■ **What you will do**:
Reproduce each of the following rows verbatim, from the first to the last, without altering anything.

■ **Available data**:
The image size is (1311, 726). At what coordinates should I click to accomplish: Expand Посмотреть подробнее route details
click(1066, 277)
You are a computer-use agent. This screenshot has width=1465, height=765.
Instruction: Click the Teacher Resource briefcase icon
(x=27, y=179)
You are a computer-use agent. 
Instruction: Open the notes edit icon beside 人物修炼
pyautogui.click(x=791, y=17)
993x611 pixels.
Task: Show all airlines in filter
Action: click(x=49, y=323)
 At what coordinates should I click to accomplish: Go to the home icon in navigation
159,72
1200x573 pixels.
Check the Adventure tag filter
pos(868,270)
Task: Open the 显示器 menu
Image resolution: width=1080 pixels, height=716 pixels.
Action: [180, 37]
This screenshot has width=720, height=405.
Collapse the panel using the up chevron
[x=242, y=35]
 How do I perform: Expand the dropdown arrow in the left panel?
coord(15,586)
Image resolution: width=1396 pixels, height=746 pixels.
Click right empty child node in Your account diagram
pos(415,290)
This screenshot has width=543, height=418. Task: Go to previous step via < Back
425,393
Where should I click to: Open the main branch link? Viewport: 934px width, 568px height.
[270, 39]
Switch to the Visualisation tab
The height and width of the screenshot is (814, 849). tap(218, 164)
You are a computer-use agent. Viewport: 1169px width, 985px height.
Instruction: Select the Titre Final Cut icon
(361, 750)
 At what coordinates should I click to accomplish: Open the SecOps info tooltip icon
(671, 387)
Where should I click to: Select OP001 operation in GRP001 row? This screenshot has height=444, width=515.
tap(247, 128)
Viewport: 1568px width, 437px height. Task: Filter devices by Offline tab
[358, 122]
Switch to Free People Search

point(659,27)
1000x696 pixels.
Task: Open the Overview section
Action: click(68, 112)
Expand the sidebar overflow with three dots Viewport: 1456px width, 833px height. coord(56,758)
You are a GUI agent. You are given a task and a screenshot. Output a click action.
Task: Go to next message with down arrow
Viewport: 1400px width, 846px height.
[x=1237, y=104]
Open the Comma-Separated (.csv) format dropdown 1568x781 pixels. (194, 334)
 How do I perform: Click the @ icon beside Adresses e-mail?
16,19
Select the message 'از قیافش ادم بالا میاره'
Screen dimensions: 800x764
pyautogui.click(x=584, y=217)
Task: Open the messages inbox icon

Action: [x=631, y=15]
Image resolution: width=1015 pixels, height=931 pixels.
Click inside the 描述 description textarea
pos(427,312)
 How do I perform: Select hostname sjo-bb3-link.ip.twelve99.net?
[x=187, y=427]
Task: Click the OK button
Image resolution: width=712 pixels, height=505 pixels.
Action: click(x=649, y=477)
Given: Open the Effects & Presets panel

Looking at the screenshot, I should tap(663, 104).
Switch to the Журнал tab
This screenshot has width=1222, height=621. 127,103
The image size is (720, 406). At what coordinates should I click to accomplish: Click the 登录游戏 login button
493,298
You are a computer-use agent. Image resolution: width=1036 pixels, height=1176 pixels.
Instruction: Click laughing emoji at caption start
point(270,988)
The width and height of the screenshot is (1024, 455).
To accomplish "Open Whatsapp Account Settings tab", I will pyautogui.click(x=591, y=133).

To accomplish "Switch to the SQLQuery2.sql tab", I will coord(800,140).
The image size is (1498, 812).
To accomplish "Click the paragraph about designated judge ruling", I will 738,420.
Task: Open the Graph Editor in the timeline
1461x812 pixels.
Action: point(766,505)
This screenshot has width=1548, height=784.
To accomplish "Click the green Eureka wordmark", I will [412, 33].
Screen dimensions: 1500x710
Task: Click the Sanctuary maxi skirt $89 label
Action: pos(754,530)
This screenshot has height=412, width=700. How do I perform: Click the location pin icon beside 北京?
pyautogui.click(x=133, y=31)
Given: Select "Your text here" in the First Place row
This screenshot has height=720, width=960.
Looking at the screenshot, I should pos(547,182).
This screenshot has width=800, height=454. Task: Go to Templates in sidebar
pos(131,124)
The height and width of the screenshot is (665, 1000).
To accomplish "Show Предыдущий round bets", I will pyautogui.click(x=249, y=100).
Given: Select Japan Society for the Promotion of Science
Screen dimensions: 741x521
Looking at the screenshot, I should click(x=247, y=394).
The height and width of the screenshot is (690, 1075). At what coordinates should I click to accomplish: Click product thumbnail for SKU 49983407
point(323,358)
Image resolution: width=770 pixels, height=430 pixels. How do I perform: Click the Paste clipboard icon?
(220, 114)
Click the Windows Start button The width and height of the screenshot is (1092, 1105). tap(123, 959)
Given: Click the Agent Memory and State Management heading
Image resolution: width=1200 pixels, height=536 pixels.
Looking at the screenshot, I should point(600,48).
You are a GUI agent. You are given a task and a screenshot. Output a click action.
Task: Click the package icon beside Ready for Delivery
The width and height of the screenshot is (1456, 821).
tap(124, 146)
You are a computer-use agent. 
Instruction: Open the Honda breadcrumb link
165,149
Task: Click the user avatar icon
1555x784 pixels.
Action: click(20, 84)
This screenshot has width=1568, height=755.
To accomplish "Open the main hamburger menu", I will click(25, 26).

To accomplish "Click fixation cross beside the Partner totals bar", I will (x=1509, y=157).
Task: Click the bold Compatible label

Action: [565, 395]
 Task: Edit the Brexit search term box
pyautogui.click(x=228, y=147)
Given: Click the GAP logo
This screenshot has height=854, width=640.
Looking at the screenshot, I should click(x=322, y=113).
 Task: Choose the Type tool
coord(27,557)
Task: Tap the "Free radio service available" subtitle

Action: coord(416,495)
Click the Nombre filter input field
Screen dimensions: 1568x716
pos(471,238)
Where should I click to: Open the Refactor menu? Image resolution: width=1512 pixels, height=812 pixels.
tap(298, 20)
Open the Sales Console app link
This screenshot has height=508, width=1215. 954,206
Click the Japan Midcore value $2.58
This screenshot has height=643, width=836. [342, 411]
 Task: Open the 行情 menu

■ **Response to this task**:
The image size is (1311, 726). At what coordinates should I click to accomplish: Expand Посмотреть подробнее route details
click(1066, 277)
You are a computer-use agent. This screenshot has width=1465, height=765.
Instruction: Click the Teacher Resource briefcase icon
(x=27, y=179)
You are a computer-use agent. 
Instruction: Open the notes edit icon beside 人物修炼
pyautogui.click(x=791, y=17)
993x611 pixels.
Task: Show all airlines in filter
Action: click(x=49, y=323)
 At what coordinates should I click to accomplish: Go to the home icon in navigation
159,72
1200x573 pixels.
Check the Adventure tag filter
pos(868,270)
Task: Open the 显示器 menu
Image resolution: width=1080 pixels, height=716 pixels.
Action: [180, 37]
This screenshot has width=720, height=405.
Collapse the panel using the up chevron
[x=242, y=35]
 How do I perform: Expand the dropdown arrow in the left panel?
coord(15,586)
Image resolution: width=1396 pixels, height=746 pixels.
Click right empty child node in Your account diagram
pos(415,290)
This screenshot has width=543, height=418. Task: Go to previous step via < Back
425,393
Where should I click to: Open the main branch link? Viewport: 934px width, 568px height.
[270, 39]
Switch to the Visualisation tab
The height and width of the screenshot is (814, 849). tap(218, 164)
You are a computer-use agent. Viewport: 1169px width, 985px height.
Instruction: Select the Titre Final Cut icon
(361, 750)
 At what coordinates should I click to accomplish: Open the SecOps info tooltip icon
(671, 387)
Where should I click to: Select OP001 operation in GRP001 row? This screenshot has height=444, width=515.
tap(247, 128)
Viewport: 1568px width, 437px height. Task: Filter devices by Offline tab
[358, 122]
Switch to Free People Search

point(659,27)
1000x696 pixels.
Task: Open the Overview section
Action: click(68, 112)
Expand the sidebar overflow with three dots Viewport: 1456px width, 833px height. coord(56,758)
You are a GUI agent. You are given a task and a screenshot. Output a click action.
Task: Go to next message with down arrow
Viewport: 1400px width, 846px height.
[x=1237, y=104]
Open the Comma-Separated (.csv) format dropdown 1568x781 pixels. (194, 334)
 How do I perform: Click the @ icon beside Adresses e-mail?
16,19
Select the message 'از قیافش ادم بالا میاره'
Screen dimensions: 800x764
pyautogui.click(x=584, y=217)
Task: Open the messages inbox icon

Action: [x=631, y=15]
Image resolution: width=1015 pixels, height=931 pixels.
Click inside the 描述 description textarea
pos(427,312)
 How do I perform: Select hostname sjo-bb3-link.ip.twelve99.net?
[x=187, y=427]
Task: Click the OK button
Image resolution: width=712 pixels, height=505 pixels.
Action: click(x=649, y=477)
Given: Open the Effects & Presets panel

Looking at the screenshot, I should tap(663, 104).
Switch to the Журнал tab
This screenshot has width=1222, height=621. 127,103
The image size is (720, 406). At what coordinates should I click to accomplish: Click the 登录游戏 login button
493,298
You are a computer-use agent. Image resolution: width=1036 pixels, height=1176 pixels.
Instruction: Click laughing emoji at caption start
point(270,988)
The width and height of the screenshot is (1024, 455).
To accomplish "Open Whatsapp Account Settings tab", I will pyautogui.click(x=591, y=133).

To accomplish "Switch to the SQLQuery2.sql tab", I will coord(800,140).
The image size is (1498, 812).
To accomplish "Click the paragraph about designated judge ruling", I will 738,420.
Task: Open the Graph Editor in the timeline
1461x812 pixels.
Action: point(766,505)
This screenshot has width=1548, height=784.
To accomplish "Click the green Eureka wordmark", I will [412, 33].
Screen dimensions: 1500x710
Task: Click the Sanctuary maxi skirt $89 label
Action: pos(754,530)
This screenshot has height=412, width=700. How do I perform: Click the location pin icon beside 北京?
pyautogui.click(x=133, y=31)
Given: Select "Your text here" in the First Place row
This screenshot has height=720, width=960.
Looking at the screenshot, I should pos(547,182).
This screenshot has width=800, height=454. Task: Go to Templates in sidebar
pos(131,124)
The height and width of the screenshot is (665, 1000).
To accomplish "Show Предыдущий round bets", I will pyautogui.click(x=249, y=100).
Given: Select Japan Society for the Promotion of Science
Screen dimensions: 741x521
Looking at the screenshot, I should click(x=247, y=394).
The height and width of the screenshot is (690, 1075). At what coordinates should I click to accomplish: Click product thumbnail for SKU 49983407
point(323,358)
Image resolution: width=770 pixels, height=430 pixels. How do I perform: Click the Paste clipboard icon?
(220, 114)
Click the Windows Start button The width and height of the screenshot is (1092, 1105). tap(123, 959)
Given: Click the Agent Memory and State Management heading
Image resolution: width=1200 pixels, height=536 pixels.
Looking at the screenshot, I should point(600,48).
You are a GUI agent. You are given a task and a screenshot. Output a click action.
Task: Click the package icon beside Ready for Delivery
The width and height of the screenshot is (1456, 821).
tap(124, 146)
You are a computer-use agent. 
Instruction: Open the Honda breadcrumb link
165,149
Task: Click the user avatar icon
1555x784 pixels.
Action: click(20, 84)
This screenshot has width=1568, height=755.
To accomplish "Open the main hamburger menu", I will click(25, 26).

To accomplish "Click fixation cross beside the Partner totals bar", I will (x=1509, y=157).
Task: Click the bold Compatible label

Action: [565, 395]
 Task: Edit the Brexit search term box
pyautogui.click(x=228, y=147)
Given: Click the GAP logo
This screenshot has height=854, width=640.
Looking at the screenshot, I should click(x=322, y=113).
 Task: Choose the Type tool
coord(27,557)
Task: Tap the "Free radio service available" subtitle

Action: coord(416,495)
Click the Nombre filter input field
Screen dimensions: 1568x716
pos(471,238)
Where should I click to: Open the Refactor menu? Image resolution: width=1512 pixels, height=812 pixels.
tap(298, 20)
Open the Sales Console app link
This screenshot has height=508, width=1215. 954,206
Click the Japan Midcore value $2.58
This screenshot has height=643, width=836. [342, 411]
 Task: Open the 行情 menu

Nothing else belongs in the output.